[Task set]:
A) Duplicate the part of the Brian Dawson darts profile from "Personal information" to "split in darts)".
B) According to the Brian Dawson darts profile, what is his walk-on music?
C) Decide whether each statement agrees with the Brian Dawson darts profile, answering yes or no and quoting the words that settle it: (i) Dawson throws left-handed. (ii) Dawson beat Madars Razma at his World Championship debut. (iii) Dawson has played in the PDC since 2020.

** START Supplied passage **

Personal information
- Nickname: "Doggy"
- Born: 12 December 1968 (age 57) Thurnscoe, England
- Home town: Barnsley, England

Darts information
- Playing darts since: 1980
- Darts: 23 Gram
- Laterality: Right-handed
- Walk-on music: "Now Is the Time" by Jimmy James and the Vagabonds

Organisation (see split in darts)
- BDO: 2009–2020
- PDC: 2020–

WDF major events – best performances
- World Championship: Quarter Final: 2015
- World Masters: Last 16: 2016
- World Trophy: Last 16: 2016
- Finder Masters: Quarter Final: 2015

PDC premier events – best performances
- UK Open: Last 128: 2017

WSDT major events – best performances
- World Matchplay: Last 16: 2022

Other tournament wins
- Tournament: Years
- BDO Gold Cup German Masters: 2015 2019

= Brian Dawson (darts player) =

English darts player

Brian "Doggy" Dawson (born 12 December 1968) is an English professional darts player currently playing in Professional Darts Corporation (PDC) events.

==Career==
Dawson began to see success in the 2014–15 season as he qualified for the televised stages of the Winmau World Masters, losing narrowly to Glen Durrant after having match darts. Dawson then debuted at the World Championship and reached the quarter-finals, after victories against Seigo Asada, Madars Razma, and Jeffrey de Graaf. He was eventually defeated by fourth seed Scott Mitchell, who went on to win the tournament. In 2017 Dawson was called up to the British International Championships for the second time.

** END Supplied passage **
** START Supplied data **

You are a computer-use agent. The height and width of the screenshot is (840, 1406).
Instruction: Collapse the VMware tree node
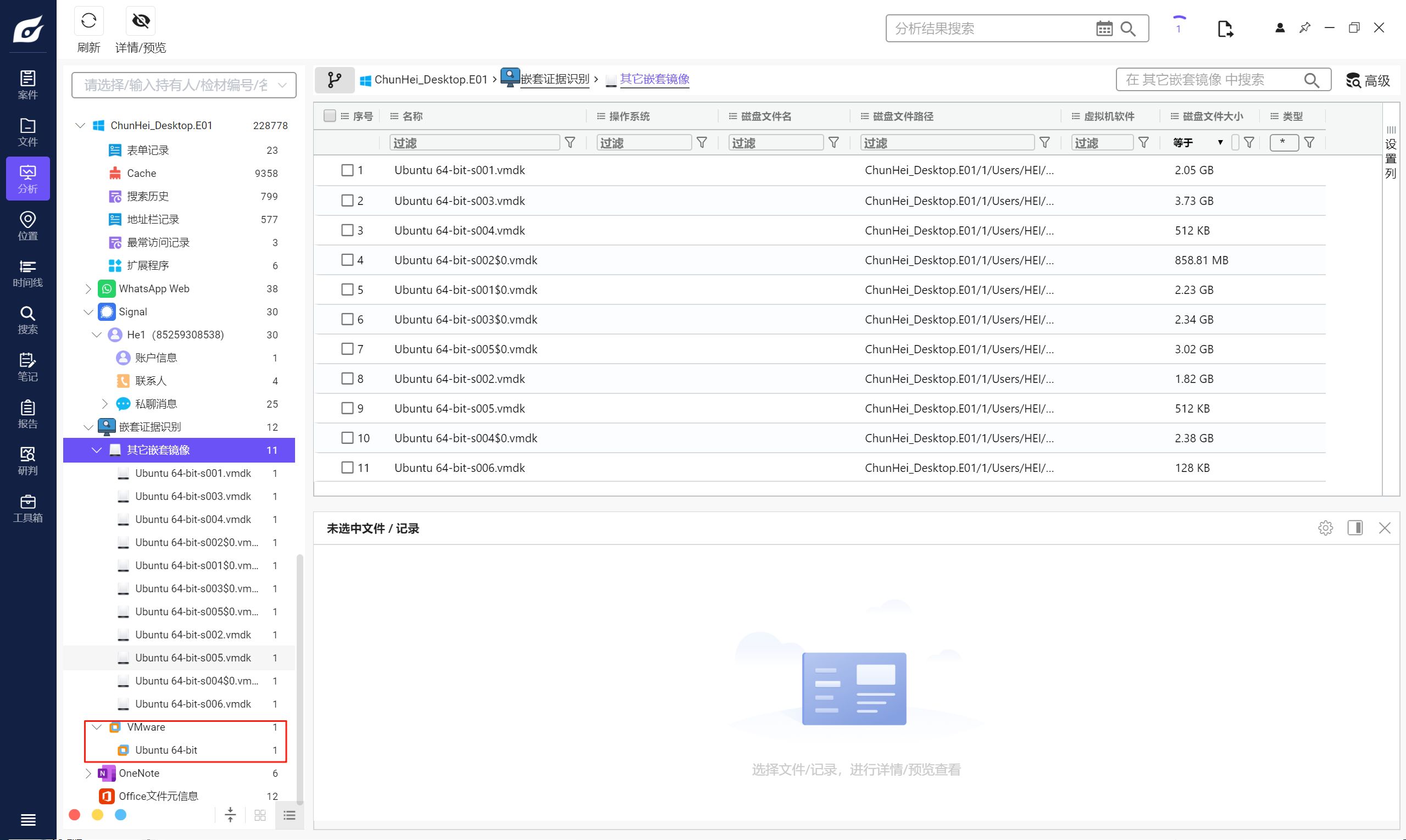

** END Supplied data **

[Completed exercise]:
A)
Personal information
- Nickname: "Doggy"
- Born: 12 December 1968 (age 57) Thurnscoe, England
- Home town: Barnsley, England

Darts information
- Playing darts since: 1980
- Darts: 23 Gram
- Laterality: Right-handed
- Walk-on music: "Now Is the Time" by Jimmy James and the Vagabonds

Organisation (see split in darts)

B) "Now Is the Time" by Jimmy James and the Vagabonds.

C)
(i) No: "Laterality: Right-handed"
(ii) Yes: "after victories against Seigo Asada, Madars Razma, and Jeffrey de Graaf"
(iii) Yes: "PDC: 2020–"